Web Scraping

Originally web pages were designed for human consumption. Their text contact was static, and images simple. You could give someone the URL and they'd see the same page. If they wanted a copy of part of the displayed text they could 'drag-select' it and copy to a text editor for saving. Or they could 'right-click' on an image and save it for their own use.

Doing this was the original Web scraping.

In those times I put several examples on my LB website, showing how to daily download weather and other data and pictures. Later I wrote a much more complex LB program to download Rosetta Code's Liberty BASIC page, and use it to dowbload ( and sometimes run) the code from about 400 separate pages. Links on my website.

However, things have moved on. Web pages are dynamically assembled when you follow a link, and it may be difficult or even impossible to get much off the page apart from screen grabbing images. There are a plethora of languages and techniques now in use for building websites and pages.

An example raised by an OP ( original poster) in the LB Forum

The Sky NBA page was raised as an example. You SEE a table with players' names, but if you search the source code of the page the names are not there!

Bradley Beale is a top player!

... but his name doesn't appear in the source code!

But we can drag-select the area of interest...

... and copy/paste it into my LB-coded window...

.. which saves it as a csv file, and can open for you in a spreadsheet or w.h.y.


LB code.

By looking at the original select/drag text I could see what the separators and delimiters were- tabs ( chr$( 9), LF ( chr$( 10), and 'undefined' as text. It is straightforward to parse it into a conventional csv file once that is understood.

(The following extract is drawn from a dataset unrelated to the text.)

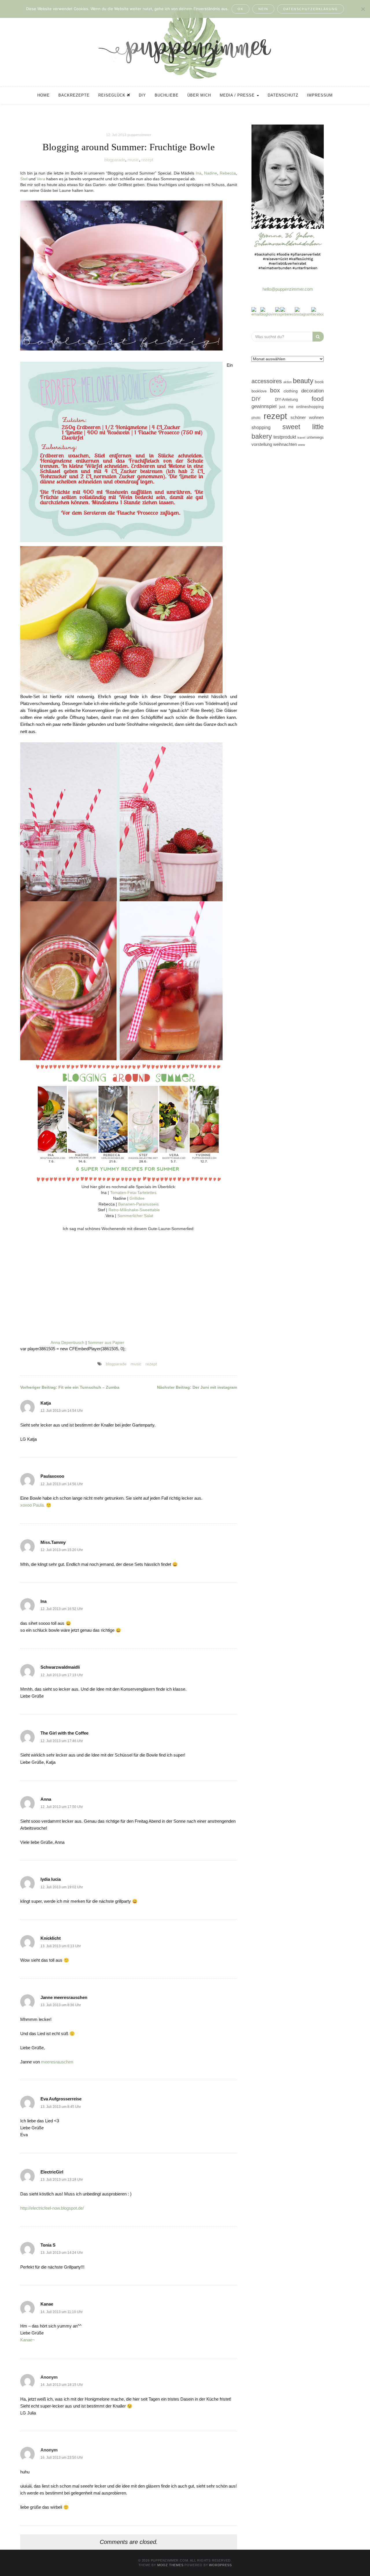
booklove (259, 391)
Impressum (320, 95)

HOWEVER this code works for THIS page, and does the job much faster than editing the grabbed data by hand. If the creators of the page change its format, or you want to scrape data from other pages, you'll have to do the same reverse-engineering of the relevant source code as I did! You really need to use a hex editor to see all the bytes in the captured 'scrape'.

    WindowWidth  =560
    WindowHeight =540

    texteditor #w.te, 10, 10, 550, 430
    button     #w.b, "Accept", [carryOn], LR, 280, 20

    open "Converter" for window as #w

    #w "trapclose [quit]"

    WindowWidth  =430
    WindowHeight =130

    textbox #wm.tb, 10, 10, 400, 70

    open "Usage" for dialog_nf_modal as #wm
        #wm    "font Courier_New 12 bold"
        #wm.tb "Close this dialog," +chr$( 10)_
             +"then paste the copied screen section."_
             +chr$( 10) +"   Then click 'Accept.'."
        wait
    close #wm

    wait

[carryOn]
    #w.te "!contents? all$"

    open "handCopyPasted3.csv" for output as #fOut

for g =1 to 50
    delim$ ="undefined"

    V       =instr( all$, delim$, p)
    W       =instr( all$, delim$, V +1)

    L       =len( "undefined") +1
    row$    =mid$( all$, V +L +1, W -V -L)

    if len( row$) >500 then end

    for i =1 to len( row$)
        m$      =mid$( row$, i, 1)

        if m$ =" " then
            print ",";
            #fOut, ",";
            do
                i =i +1
            loop until mid$( row$, i, 1) <>" "
            i =i -1
        end if


        if asc( m$) >32 then print m$;: #fOut, m$;
    next i

    print "": #fOut ""
    scan
    p =W
next g

close #fOut


run "C:\Program Files (x86)/Notepad++/notepad++.exe " + "handCopyPasted3.csv"

[quit]
close #w
end